▸ **Required action**
Take the lines below between the one holding "Twitter (638, 214)" and the one holding "[option] (56, 2107)", inclusive, and copy them exactly. Add nothing.

▸ **Records provided**
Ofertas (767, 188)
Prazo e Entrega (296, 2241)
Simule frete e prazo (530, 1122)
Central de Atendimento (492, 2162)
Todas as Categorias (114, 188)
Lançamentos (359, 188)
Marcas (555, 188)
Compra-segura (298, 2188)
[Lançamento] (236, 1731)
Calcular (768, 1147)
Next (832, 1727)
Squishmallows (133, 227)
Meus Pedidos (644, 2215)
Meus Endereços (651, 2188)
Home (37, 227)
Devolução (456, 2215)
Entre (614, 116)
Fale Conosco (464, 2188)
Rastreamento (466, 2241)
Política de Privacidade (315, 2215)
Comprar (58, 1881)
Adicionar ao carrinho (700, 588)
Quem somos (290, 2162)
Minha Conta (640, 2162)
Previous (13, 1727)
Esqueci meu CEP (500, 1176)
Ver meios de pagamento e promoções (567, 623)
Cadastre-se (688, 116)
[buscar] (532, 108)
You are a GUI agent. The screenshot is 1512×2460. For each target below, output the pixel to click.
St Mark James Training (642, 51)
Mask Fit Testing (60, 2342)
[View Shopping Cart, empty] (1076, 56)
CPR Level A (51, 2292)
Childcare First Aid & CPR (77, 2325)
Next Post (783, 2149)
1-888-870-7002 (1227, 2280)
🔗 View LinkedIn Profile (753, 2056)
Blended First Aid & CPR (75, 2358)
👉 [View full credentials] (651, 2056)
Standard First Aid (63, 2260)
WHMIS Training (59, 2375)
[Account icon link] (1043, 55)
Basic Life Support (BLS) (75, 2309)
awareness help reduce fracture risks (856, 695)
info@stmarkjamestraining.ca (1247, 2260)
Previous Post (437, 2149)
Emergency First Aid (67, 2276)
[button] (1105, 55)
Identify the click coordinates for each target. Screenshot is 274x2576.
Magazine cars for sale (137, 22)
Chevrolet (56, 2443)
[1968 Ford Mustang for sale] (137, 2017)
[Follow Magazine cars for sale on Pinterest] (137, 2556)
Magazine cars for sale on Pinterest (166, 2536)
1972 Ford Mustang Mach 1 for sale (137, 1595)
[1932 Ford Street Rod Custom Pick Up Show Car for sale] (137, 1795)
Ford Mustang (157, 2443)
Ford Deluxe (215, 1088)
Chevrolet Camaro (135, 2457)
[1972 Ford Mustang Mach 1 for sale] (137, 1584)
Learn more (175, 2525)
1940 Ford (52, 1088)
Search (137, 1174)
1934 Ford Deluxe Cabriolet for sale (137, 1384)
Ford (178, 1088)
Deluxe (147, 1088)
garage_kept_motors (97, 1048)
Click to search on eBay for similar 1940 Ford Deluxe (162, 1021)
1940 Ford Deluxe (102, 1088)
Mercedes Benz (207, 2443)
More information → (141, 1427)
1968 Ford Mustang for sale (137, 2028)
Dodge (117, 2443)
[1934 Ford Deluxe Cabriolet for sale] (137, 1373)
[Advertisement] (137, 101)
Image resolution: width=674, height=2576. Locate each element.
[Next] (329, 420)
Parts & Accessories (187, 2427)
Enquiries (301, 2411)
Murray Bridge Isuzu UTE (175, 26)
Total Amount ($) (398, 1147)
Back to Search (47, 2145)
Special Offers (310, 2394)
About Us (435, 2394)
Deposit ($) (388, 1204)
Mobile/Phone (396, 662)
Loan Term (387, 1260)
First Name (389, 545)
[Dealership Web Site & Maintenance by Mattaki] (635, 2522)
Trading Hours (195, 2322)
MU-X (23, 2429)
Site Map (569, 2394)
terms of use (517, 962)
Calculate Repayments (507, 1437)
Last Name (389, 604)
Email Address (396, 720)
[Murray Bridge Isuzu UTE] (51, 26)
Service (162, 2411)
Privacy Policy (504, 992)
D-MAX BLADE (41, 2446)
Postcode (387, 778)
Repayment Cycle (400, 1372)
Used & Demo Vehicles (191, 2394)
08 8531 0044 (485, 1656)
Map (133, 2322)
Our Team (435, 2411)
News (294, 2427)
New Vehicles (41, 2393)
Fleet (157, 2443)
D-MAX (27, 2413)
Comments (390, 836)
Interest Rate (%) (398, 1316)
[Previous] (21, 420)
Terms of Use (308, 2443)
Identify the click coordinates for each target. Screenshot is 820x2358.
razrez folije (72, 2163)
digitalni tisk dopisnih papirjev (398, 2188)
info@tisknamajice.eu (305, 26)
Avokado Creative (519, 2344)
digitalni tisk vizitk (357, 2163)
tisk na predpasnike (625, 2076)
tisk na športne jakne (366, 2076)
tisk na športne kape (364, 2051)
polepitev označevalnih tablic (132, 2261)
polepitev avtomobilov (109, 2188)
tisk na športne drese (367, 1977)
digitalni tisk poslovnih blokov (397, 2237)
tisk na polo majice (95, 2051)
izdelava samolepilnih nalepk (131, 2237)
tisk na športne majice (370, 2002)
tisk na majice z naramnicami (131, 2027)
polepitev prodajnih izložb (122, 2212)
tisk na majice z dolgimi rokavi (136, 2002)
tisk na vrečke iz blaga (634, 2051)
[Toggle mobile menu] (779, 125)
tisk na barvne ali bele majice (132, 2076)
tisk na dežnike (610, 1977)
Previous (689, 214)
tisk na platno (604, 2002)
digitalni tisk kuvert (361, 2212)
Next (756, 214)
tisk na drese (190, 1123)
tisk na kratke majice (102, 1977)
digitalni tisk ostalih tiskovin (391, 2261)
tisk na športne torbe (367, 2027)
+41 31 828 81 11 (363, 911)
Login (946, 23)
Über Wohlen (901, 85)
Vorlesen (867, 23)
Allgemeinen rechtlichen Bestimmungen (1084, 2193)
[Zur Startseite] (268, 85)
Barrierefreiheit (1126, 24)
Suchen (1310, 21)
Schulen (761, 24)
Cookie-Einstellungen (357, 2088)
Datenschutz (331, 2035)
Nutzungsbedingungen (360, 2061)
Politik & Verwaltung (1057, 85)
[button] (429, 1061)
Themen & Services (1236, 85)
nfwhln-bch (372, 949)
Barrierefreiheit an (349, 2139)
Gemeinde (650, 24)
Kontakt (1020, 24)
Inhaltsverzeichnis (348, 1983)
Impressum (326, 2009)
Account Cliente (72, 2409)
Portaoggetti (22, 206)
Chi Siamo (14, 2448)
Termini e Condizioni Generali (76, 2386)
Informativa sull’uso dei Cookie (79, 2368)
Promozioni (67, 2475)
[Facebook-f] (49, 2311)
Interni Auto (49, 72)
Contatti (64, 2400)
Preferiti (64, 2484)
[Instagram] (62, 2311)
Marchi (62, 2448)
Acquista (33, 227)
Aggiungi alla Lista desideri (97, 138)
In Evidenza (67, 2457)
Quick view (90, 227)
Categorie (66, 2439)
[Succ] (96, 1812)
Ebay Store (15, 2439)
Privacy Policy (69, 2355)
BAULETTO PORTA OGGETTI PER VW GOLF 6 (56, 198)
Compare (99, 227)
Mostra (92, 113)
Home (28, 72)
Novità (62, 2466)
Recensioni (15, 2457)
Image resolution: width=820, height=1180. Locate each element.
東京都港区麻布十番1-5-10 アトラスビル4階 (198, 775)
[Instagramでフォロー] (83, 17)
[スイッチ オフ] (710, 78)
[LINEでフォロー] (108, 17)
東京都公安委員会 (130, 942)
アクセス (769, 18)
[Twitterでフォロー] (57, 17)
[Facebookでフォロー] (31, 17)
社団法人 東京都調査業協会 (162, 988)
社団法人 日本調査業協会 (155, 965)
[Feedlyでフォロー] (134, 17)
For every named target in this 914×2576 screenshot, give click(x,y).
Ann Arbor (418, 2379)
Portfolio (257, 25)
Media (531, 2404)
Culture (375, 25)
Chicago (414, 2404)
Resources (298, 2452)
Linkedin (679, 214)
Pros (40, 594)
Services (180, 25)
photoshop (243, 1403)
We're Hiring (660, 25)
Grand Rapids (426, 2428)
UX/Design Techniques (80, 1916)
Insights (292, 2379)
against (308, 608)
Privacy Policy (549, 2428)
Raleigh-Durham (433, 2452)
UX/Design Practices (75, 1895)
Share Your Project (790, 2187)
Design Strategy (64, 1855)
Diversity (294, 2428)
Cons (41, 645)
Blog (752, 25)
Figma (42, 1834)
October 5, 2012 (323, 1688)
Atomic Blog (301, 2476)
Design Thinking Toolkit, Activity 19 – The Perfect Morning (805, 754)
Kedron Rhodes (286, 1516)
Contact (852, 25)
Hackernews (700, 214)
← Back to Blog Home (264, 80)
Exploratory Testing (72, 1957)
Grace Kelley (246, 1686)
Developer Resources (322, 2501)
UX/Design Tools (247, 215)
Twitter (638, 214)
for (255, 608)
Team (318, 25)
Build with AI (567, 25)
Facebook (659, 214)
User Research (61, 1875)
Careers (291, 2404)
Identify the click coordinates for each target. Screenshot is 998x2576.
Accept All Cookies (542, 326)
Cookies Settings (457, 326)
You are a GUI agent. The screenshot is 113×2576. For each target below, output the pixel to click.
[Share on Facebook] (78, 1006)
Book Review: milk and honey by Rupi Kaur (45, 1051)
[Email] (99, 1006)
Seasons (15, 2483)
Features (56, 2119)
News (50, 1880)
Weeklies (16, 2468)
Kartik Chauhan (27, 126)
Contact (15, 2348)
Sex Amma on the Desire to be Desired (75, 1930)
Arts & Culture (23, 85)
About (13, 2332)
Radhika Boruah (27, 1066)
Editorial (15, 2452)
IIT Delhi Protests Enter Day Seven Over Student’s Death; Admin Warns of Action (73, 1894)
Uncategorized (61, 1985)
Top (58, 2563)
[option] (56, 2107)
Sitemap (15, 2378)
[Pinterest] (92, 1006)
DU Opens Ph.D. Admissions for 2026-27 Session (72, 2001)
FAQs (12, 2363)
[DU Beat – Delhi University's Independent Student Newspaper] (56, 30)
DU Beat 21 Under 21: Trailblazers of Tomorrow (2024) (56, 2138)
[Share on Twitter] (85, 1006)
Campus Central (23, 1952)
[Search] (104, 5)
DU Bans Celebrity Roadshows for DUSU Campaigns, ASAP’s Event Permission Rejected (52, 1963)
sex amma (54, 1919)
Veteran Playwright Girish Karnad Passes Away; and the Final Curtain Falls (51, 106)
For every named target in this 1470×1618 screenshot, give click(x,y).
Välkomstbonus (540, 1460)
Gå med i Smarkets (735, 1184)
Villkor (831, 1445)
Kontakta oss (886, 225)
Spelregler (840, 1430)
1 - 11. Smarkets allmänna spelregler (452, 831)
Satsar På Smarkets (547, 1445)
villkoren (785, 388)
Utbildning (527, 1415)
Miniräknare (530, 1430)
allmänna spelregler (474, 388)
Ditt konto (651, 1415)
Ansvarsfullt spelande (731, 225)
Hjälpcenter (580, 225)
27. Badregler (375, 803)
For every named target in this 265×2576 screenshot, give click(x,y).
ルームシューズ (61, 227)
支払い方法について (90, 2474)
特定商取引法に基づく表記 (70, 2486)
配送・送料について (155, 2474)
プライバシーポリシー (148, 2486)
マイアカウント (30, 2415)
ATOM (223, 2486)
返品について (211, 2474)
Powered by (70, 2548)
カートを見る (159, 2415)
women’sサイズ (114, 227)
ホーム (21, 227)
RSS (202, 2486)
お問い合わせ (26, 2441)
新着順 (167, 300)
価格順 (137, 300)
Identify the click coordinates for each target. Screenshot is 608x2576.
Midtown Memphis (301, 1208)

▸ **Answer**
Twitter (638, 214)
for (255, 608)
Team (318, 25)
Build with AI (567, 25)
Facebook (659, 214)
User Research (61, 1875)
Careers (291, 2404)
Identify the click coordinates for each target. Screenshot is 998x2576.
Accept All Cookies (542, 326)
Cookies Settings (457, 326)
You are a GUI agent. The screenshot is 113×2576. For each target below, output the pixel to click.
[Share on Facebook] (78, 1006)
Book Review: milk and honey by Rupi Kaur (45, 1051)
[Email] (99, 1006)
Seasons (15, 2483)
Features (56, 2119)
News (50, 1880)
Weeklies (16, 2468)
Kartik Chauhan (27, 126)
Contact (15, 2348)
Sex Amma on the Desire to be Desired (75, 1930)
Arts & Culture (23, 85)
About (13, 2332)
Radhika Boruah (27, 1066)
Editorial (15, 2452)
IIT Delhi Protests Enter Day Seven Over Student’s Death; Admin Warns of Action (73, 1894)
Uncategorized (61, 1985)
Top (58, 2563)
[option] (56, 2107)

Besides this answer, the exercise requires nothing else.